A 400 room student halls building hands each resident a unique key at check in. Their phone, console and smart TV all join the same private network automatically, no front desk registration needed, even as their phones quietly change address in the background.
iPSK
For devices with fixed MAC addresses-printers, IoT devices, smart TVs, headless equipment-iPSK gives each device its own identity pre-shared key and puts it on its own isolated network. No login screens, no shared passwords, no cross-device interference. Each key can have its own VLAN and security policies, creating true micro-segmentation. The access point remembers the MAC address and automatically applies the right key and network rules when the device connects. With RADIUS, it scales to thousands of keys with per-device policies; without RADIUS, most hardware can handle 5-5000 keys locally depending on the vendor.

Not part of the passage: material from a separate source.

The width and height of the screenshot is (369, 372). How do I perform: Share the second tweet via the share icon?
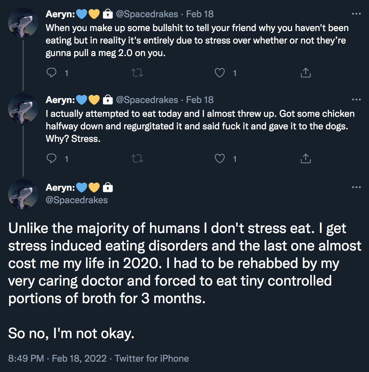pyautogui.click(x=306, y=158)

- WiFi hardware that supports iPSK/PPSK
- The ability to register and track fixed MAC addresses for each device
- A RADIUS server (optional for small deployments, required for scale and per-device policies)
Cisco calls this Identity PSK. Aruba and Extreme call the same idea PPSK. You will also see MPSK used as a catch all term covering both this and EasyPSK.
A managed office building hands each tenant company its own wifi key, so their printers, badge readers and staff laptops all sit in their own private network, invisible to everyone else in the building.